The rise of EEF's law function corresponded with the diminishing importance of unions in the private sector.
"Our role as negotiators and collective-bargaining representatives has diminished, but we continue to fulfill our historical function in the employment relations sphere through the employment law advice that we give," Schofield says.
The shift, however, hasn't affected EEF's growth.
EEF currently has 6,000 members that collectively employ 900,000 people. The member companies range in size from giants such as Caterpillar and Siemens, to organizations with only a handful of employees.
EEF is a mutual organization, which means the members own the organization and trustees hold the EEF's property and pension fund on their behalf. Although EEF wouldn't disclose its fee structure, the organization's revenues of approximately $60 million suggests an average membership fee of about $1,000. And according to government figures, the average employment tribunal complaint costs an employer $4,000 in legal expenses and lost management time.
In other words, it's not difficult for most EEF members to get their money's worth.
"Most of our members get a great bargain," Schofield says. "When clients go to law firms, they're on the clock. Our members can call us and keep on talking."
The way Schofield puts it sounds a tad simplistic, but the truth is there's nothing complicated about the process. Any member with an employment problem can contact EEF at any time; regardless of how frequently the member has already used EEF's legal team or how complex the matter is, the organization will handle it.

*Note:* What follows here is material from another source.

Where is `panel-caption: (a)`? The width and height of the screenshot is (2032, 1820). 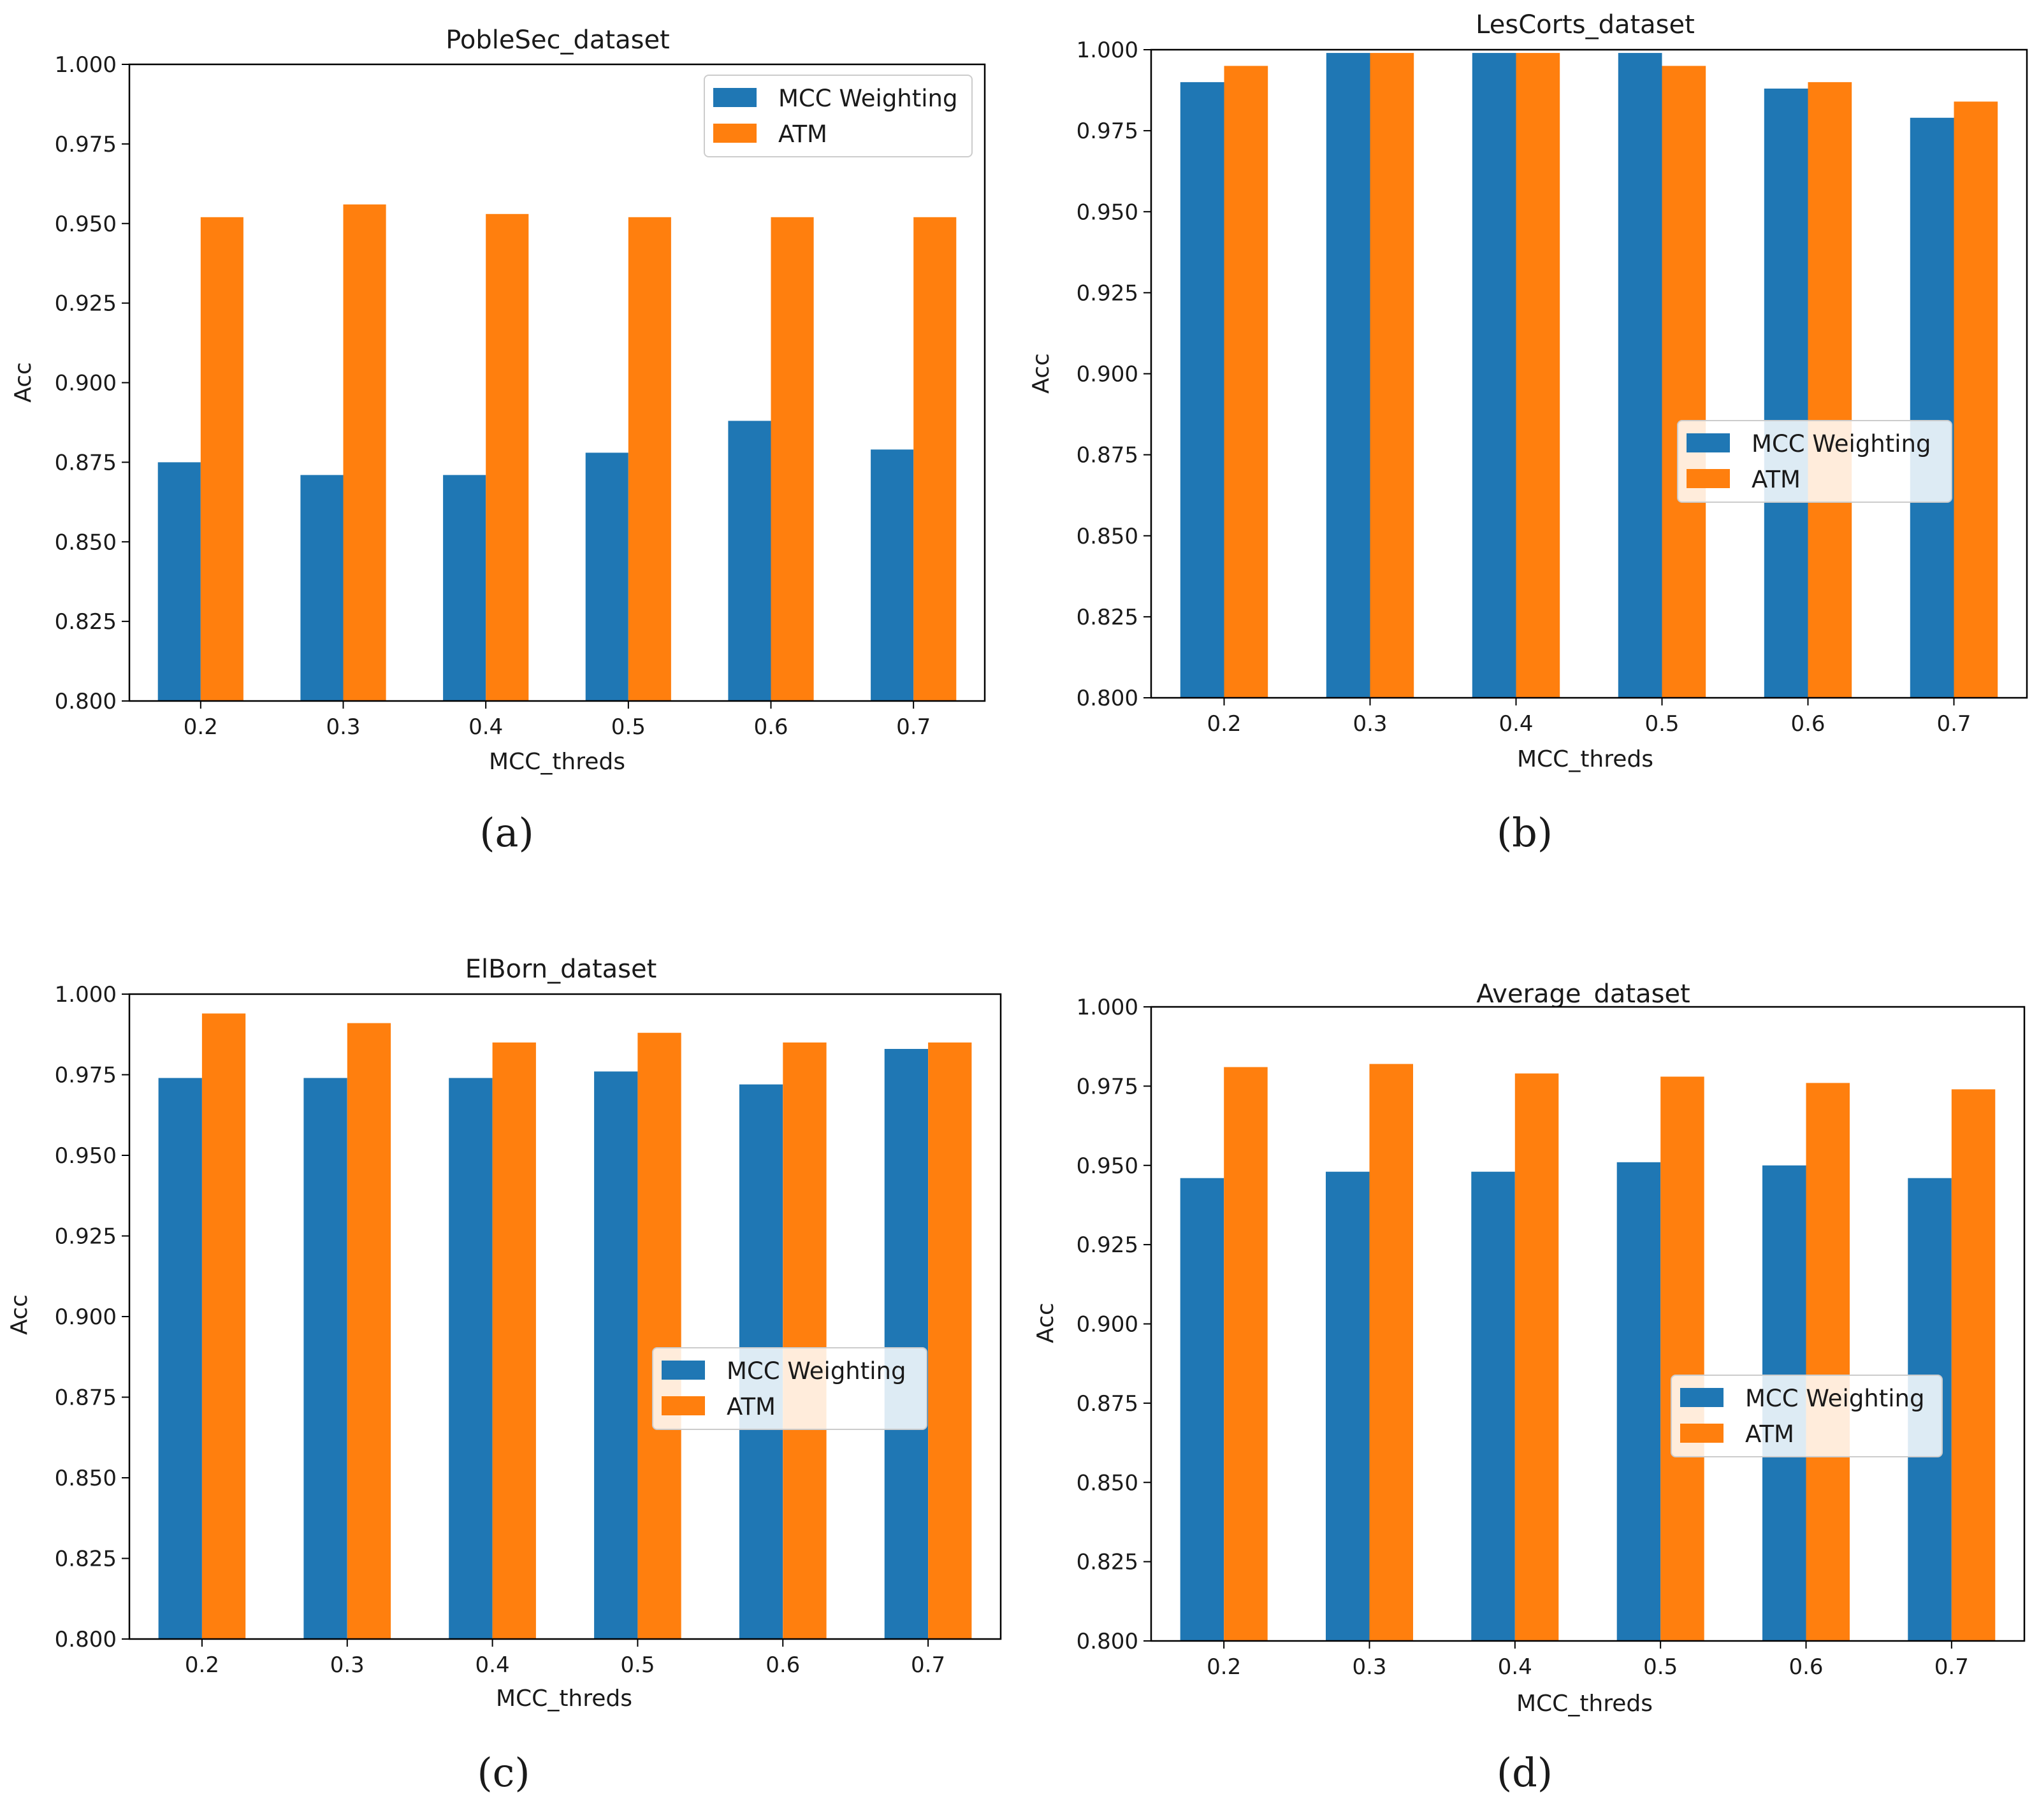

According to Schofield, that's why even members with significant in-house departments refer problems and difficult employment cases to EEF's lawyers.
Overall, Schofield believes members have an "easier relationship" with EEF than clients have with law firms because fees are not an issue. Similarly, EEF's lawyers aren't required to justify their existence, as in-house departments must do.
"Once a member has paid that one check in advance each year, we're there to serve them, period," he says.
And--unlike office-bound lawyers from private firms--EEF lawyers, who are fully qualified and on EEF's payroll, regularly visit members' premises to get instructions, obtain evidence, discuss briefs and familiarize themselves with a client's operations.
"It's not unusual to see an EEF lawyer on the factory floor," Stewart says.
It all sounds a bit idyllic. But Schofield admits he does face members who "want to monopolize our attention."
Arguably, that can make life difficult for EEF's lawyers. Still, Schofield maintains he has no trouble finding and keeping recruits. "It's true that lawyers don't get cheaper by the year, and if you wanted to be a wealthy lawyer, you wouldn't come to work here," he says.